Novartis’s plan was criticized by patient advocacy groups, with TreatSMA calling the lottery-style program “too crude” and a member of SMA Europe telling the Wall Street Journal that the plan makes the drug “look like a prize.” 

Novartis told the WSJ that bioethics experts advised them and the plan addresses concerns about discrimination toward some patients. “Unfortunately, there is no perfect solution,” a spokesman said.

The program focuses on countries where the medicine is pending approval, and Novartis cited low manufacturing capacity as a the main reason for its approach. It currently has only one facility in the U.S., and expects to build two more plants next year. 

Spinal muscular atrophy is a rare genetic disease leading to muscle weakness and paralysis. It’s caused by a defective or missing SMN1 gene, affecting one in 10,000 newborn babies. If left untreated, 90% of patients of Type 1 SMA will die by age of 2 years old. 

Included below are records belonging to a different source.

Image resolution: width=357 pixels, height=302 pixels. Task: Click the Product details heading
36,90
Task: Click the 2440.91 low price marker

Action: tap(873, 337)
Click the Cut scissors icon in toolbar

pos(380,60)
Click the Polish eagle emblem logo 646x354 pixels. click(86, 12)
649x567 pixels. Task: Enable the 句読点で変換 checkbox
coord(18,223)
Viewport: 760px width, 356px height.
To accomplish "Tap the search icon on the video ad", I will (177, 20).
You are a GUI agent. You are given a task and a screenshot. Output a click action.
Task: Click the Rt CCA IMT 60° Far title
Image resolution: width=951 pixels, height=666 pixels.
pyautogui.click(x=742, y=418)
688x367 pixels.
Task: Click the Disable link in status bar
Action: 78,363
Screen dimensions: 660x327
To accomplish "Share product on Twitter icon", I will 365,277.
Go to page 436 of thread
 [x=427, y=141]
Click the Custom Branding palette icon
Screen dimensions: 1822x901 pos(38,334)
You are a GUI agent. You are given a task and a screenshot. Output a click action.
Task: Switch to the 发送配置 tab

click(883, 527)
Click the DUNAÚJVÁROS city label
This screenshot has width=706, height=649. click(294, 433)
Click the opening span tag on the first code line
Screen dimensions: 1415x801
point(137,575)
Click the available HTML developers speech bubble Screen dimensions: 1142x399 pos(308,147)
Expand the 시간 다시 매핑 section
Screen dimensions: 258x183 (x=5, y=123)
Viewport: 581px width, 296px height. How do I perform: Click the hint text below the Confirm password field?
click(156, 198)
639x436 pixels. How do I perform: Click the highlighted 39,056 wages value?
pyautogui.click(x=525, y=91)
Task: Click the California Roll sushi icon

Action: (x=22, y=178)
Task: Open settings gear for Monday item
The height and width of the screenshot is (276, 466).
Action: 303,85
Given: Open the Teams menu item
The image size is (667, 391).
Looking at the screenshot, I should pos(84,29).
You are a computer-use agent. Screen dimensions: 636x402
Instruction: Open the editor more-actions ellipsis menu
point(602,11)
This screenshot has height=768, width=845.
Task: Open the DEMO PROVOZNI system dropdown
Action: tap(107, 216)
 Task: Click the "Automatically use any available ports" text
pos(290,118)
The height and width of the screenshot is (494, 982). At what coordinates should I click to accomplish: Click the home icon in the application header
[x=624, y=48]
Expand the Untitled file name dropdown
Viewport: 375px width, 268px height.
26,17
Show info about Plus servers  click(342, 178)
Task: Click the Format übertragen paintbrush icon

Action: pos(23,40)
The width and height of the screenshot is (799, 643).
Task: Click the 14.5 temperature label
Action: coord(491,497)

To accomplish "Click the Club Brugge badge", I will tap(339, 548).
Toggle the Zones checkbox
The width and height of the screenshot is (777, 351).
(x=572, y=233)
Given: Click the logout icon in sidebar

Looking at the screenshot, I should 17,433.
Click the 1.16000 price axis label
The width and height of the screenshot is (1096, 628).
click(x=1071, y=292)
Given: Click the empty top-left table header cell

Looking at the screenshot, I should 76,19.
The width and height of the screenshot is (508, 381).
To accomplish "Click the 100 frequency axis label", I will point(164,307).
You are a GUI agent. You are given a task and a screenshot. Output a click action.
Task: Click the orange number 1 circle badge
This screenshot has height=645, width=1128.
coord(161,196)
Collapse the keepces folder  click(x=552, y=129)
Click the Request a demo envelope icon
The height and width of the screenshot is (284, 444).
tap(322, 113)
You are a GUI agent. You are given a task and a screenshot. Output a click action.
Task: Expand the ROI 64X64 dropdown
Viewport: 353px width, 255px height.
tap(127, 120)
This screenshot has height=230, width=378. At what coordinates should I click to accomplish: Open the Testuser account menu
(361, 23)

U.S. pharma Biogen’s Spinraza is the only SMA treatment available on the market. Spinraza costs $750,000 the first year, and must continue for life at $375,000 each year.  

Increasing competition for the SMA cure is expected to drive down the price. Swiss drugmaker Roche is waiting for the FDA to approve its SMA treatment Risdiplam by May. If approved, patients will be able to administer the drinkable drug at home.